I do believe in fate, in a way.  I believe the end result is something that is supposed to happen but there are many different ways of getting there.  For instance, what are the chances that I would register for the FSOT and the opening would be on my birthday?  I do know that the date happens more than once :) but it just seems like a good omen.  Who knows, maybe that’s the day I’ll decide on a different career path.  I would like to get into diplomacy eventually, I could skip the process and jump right in.

Bah. Waiting is difficult.  

Saturday, February 20, 2010

Wating Game

So I did submit my application to both the Arabic Language Institute summer session and the Masters program for fall....I submitted in January and wont find out the admission decision until at least March 15th for the ALI. Waiting is the toughest.
I started worrying that I have no contingency plan if i don't get accepted to the programs. After a week of mourning I'll need to do something, as much as I enjoy using my two bachelors degrees to serve coffee I think I want more in life lol.
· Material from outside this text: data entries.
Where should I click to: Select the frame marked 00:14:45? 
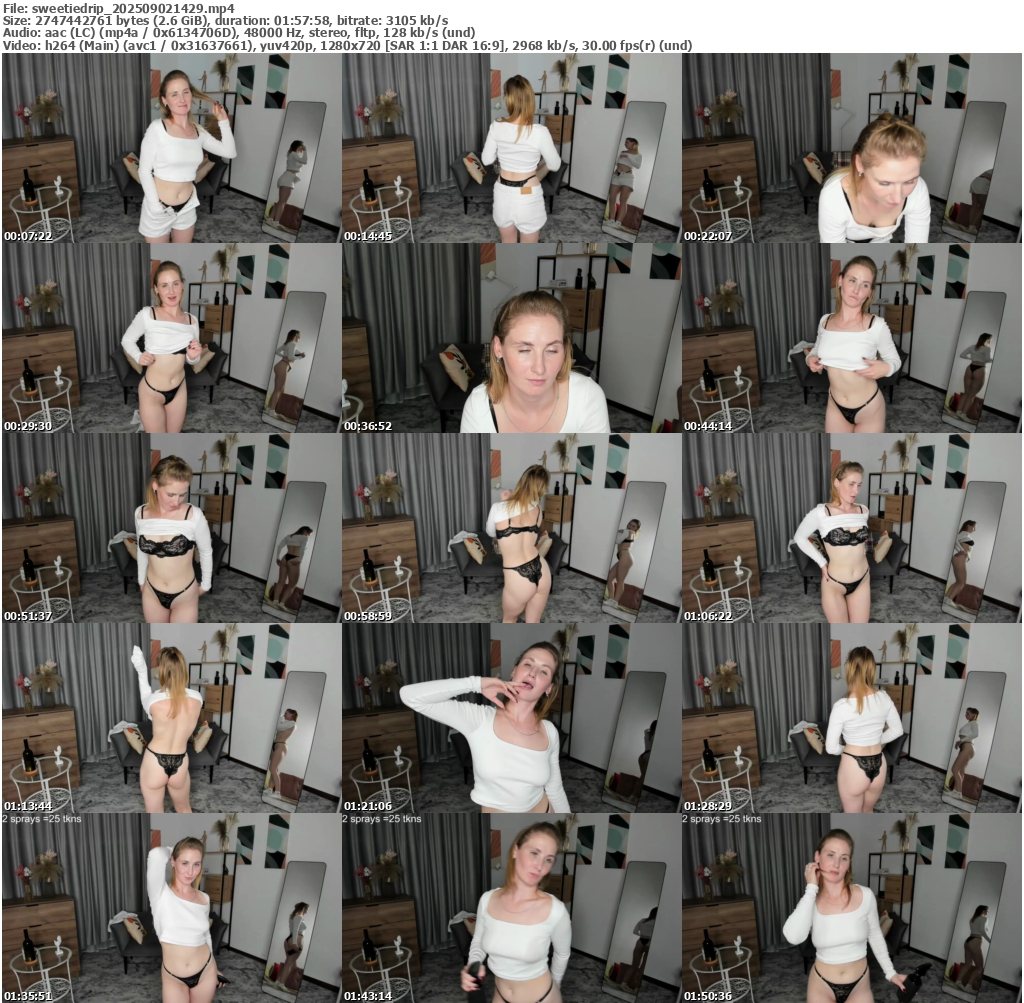point(511,148)
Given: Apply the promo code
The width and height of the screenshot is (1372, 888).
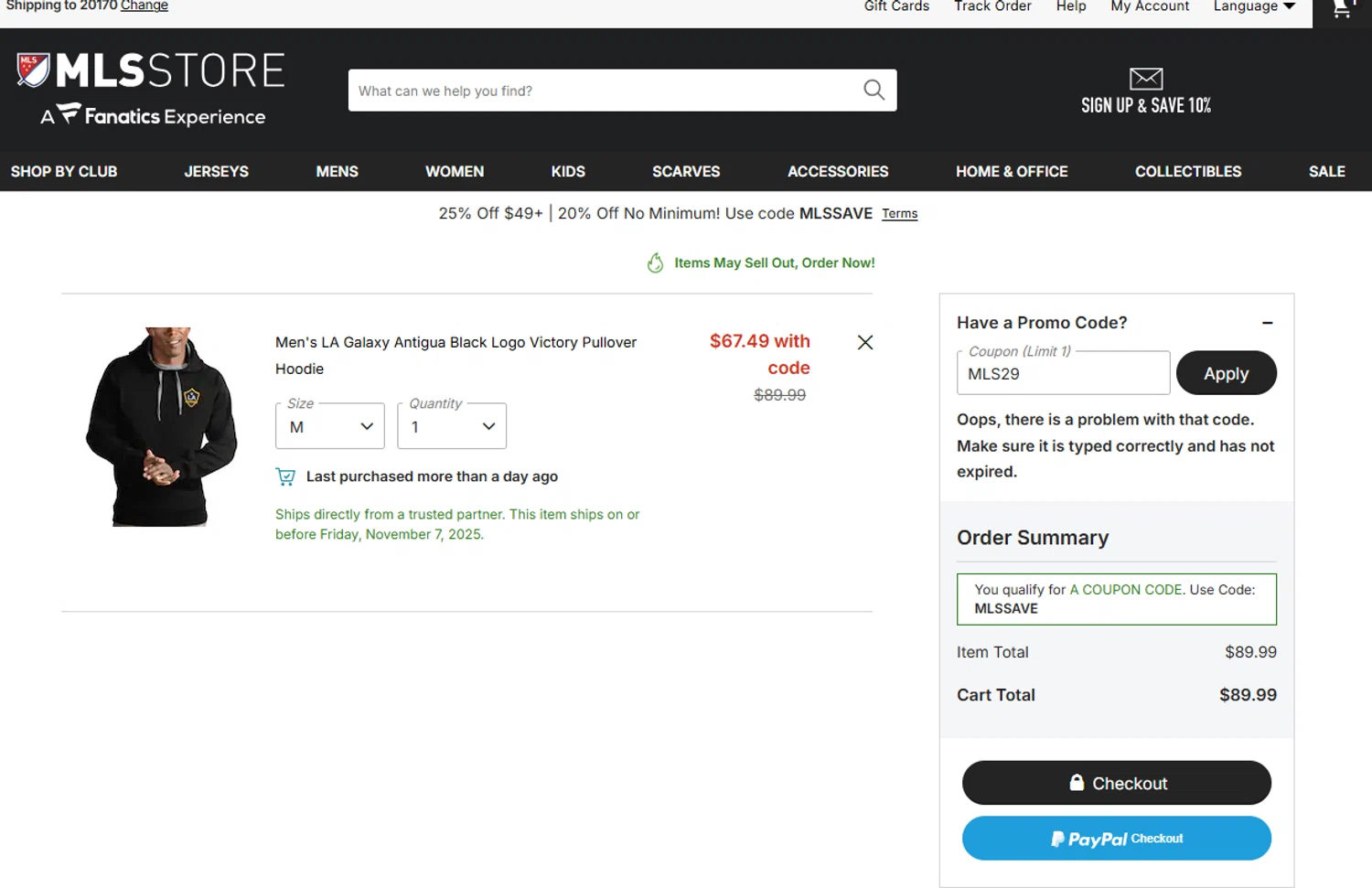Looking at the screenshot, I should [x=1226, y=373].
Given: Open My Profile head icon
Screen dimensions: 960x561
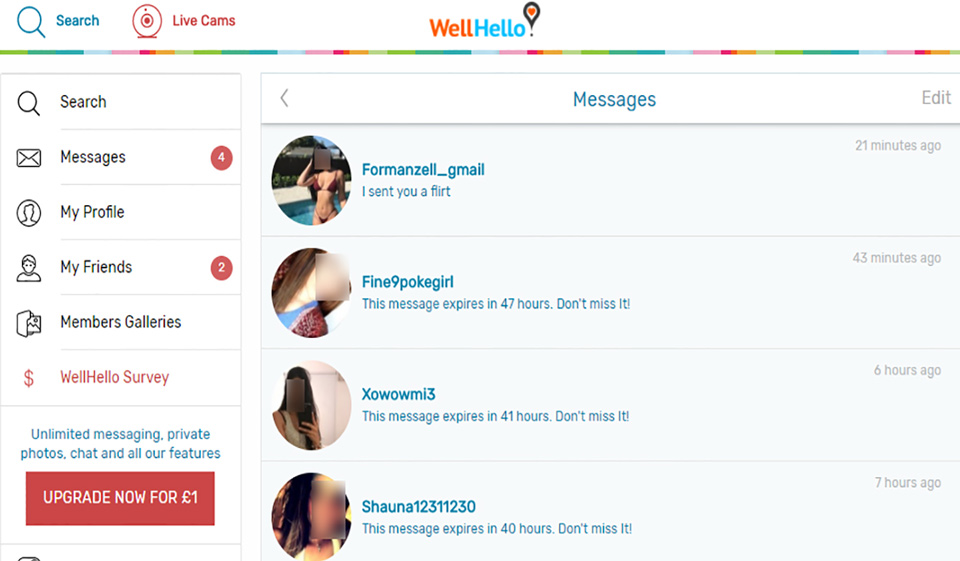Looking at the screenshot, I should (x=29, y=213).
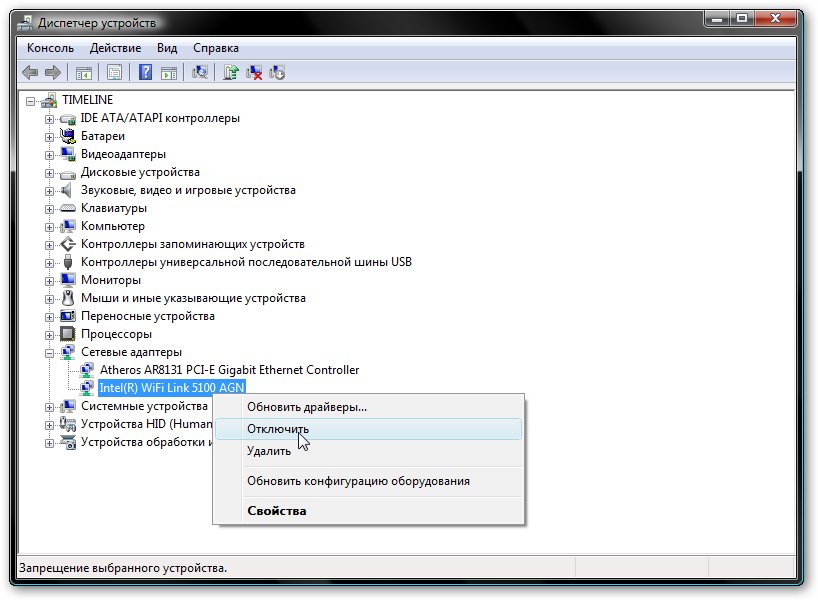Open the Вид menu
Viewport: 818px width, 600px height.
[167, 48]
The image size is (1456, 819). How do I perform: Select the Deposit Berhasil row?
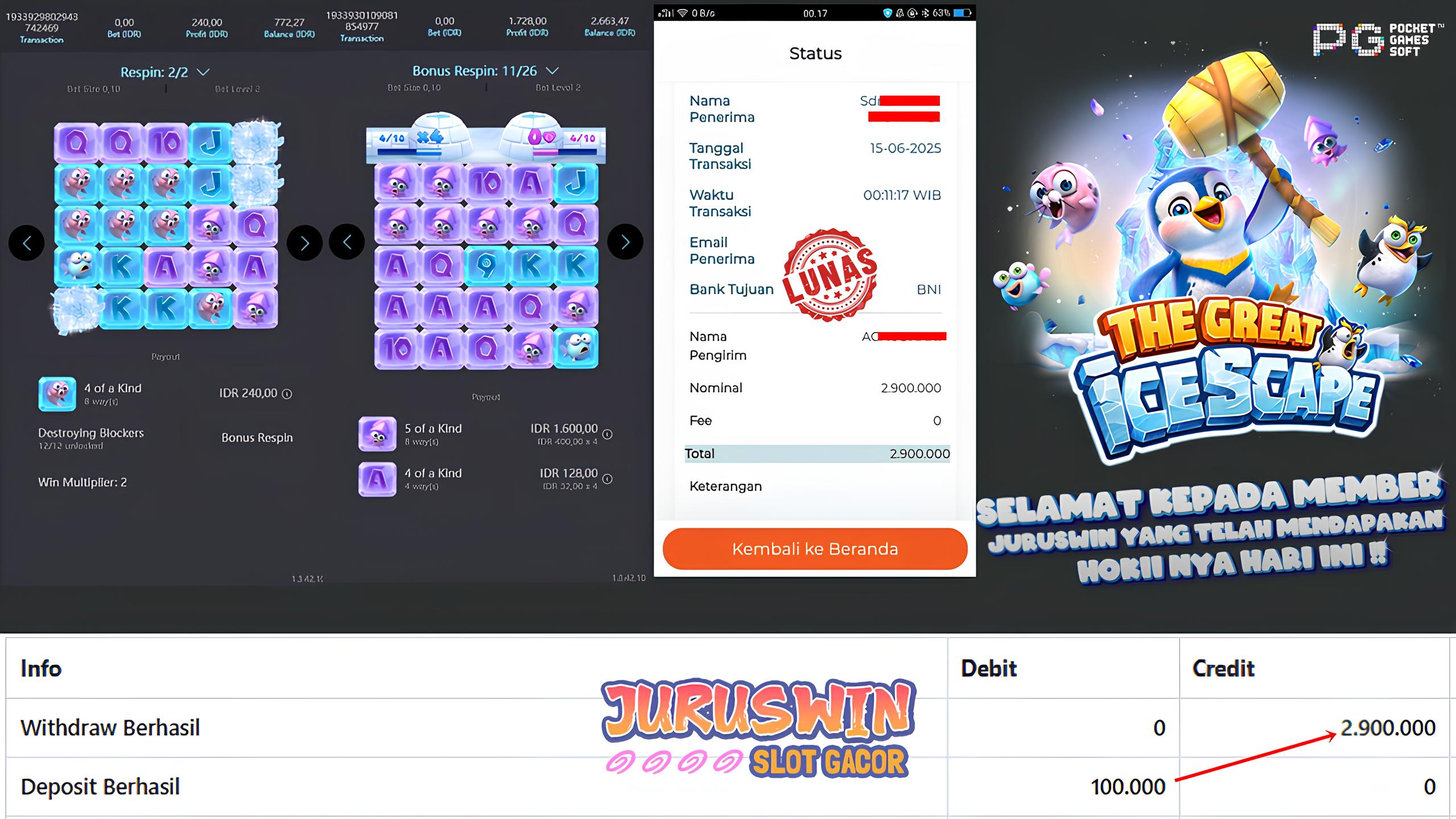point(728,787)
So...since I'm not a patient person I submitted my application to register for the Foreign Services Officer Test for the State Dept. It seems like a really great job, something that would be a good use of my skills and education. They accepted my application and I now registered to take the test- in two weeks. That's a very short time to prepare but since I'm a major procrastinator it might work out for the better for me anyway. I'm not really thinking I'll pass but it gives me something to do lol.
I also need to get started on my paper for the conference which is in a month. Its funny how with a lot of free time I do less than when I had no time at all.
Waiting.....waiting....keeping my sanity by learning things....
Oh! My Arabic is going great! Although my professor moved and I cant take classes here anymore, I found a great website: that has been a great learning tool. I was actually reading greetings and deciphering sentences. Not bad for 4 months of intermittent learning lol.